• _TASK TO COMPLETE_:
Go through the entries below and copy every line that holds the word "computer".

Source data
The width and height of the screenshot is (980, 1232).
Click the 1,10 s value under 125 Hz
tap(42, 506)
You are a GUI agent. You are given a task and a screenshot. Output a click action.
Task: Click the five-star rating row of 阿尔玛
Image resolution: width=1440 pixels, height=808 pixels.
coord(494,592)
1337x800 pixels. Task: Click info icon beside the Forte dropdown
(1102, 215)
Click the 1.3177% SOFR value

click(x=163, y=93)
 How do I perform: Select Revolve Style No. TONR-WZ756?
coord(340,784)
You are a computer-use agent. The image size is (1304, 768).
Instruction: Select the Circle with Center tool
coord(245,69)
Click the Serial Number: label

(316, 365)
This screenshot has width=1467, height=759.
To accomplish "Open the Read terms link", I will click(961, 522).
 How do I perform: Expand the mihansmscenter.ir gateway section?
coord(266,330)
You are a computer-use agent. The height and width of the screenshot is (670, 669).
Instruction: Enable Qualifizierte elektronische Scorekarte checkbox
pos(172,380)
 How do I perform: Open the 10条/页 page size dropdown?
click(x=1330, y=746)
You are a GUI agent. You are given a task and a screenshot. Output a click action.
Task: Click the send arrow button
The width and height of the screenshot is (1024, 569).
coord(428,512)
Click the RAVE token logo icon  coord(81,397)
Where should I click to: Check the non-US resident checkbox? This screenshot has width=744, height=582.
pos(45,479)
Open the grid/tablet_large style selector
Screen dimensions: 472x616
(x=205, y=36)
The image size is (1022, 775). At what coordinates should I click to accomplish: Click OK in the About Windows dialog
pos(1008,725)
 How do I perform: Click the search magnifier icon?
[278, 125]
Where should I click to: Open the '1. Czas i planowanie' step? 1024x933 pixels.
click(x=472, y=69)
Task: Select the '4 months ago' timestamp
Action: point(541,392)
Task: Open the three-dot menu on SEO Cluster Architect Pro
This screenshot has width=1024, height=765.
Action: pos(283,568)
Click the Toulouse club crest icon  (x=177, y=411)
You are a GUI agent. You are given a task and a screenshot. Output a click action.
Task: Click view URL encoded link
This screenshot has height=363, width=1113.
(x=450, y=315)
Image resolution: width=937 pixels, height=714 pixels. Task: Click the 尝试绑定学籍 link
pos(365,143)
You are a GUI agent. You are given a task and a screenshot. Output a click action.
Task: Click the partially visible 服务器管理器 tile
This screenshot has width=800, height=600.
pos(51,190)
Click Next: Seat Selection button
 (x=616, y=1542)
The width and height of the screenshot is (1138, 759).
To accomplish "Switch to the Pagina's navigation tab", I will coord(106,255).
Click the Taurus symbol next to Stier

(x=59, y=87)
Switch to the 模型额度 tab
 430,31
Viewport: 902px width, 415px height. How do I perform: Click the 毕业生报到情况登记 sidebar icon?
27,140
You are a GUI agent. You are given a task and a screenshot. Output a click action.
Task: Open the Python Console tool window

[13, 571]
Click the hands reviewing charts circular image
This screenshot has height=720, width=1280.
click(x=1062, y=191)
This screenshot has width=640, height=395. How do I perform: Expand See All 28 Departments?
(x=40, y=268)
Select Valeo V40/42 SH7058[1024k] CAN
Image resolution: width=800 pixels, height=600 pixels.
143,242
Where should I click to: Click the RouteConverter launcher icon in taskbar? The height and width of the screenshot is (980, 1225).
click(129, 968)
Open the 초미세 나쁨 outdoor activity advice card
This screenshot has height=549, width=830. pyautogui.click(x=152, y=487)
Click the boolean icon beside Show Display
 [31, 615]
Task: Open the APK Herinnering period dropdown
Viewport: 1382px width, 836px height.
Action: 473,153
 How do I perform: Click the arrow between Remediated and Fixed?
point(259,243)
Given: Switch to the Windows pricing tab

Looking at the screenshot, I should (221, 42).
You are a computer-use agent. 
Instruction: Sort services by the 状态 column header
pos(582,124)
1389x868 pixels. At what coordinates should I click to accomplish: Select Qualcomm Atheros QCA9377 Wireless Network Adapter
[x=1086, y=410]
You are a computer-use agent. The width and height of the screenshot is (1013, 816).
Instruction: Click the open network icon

• _REPLY_:
You are a computer-use agent. The image size is (1304, 768).
You are a computer-use agent. The height and width of the screenshot is (670, 669).
You are a computer-use agent. 
You are a computer-use agent. The width and height of the screenshot is (1013, 816).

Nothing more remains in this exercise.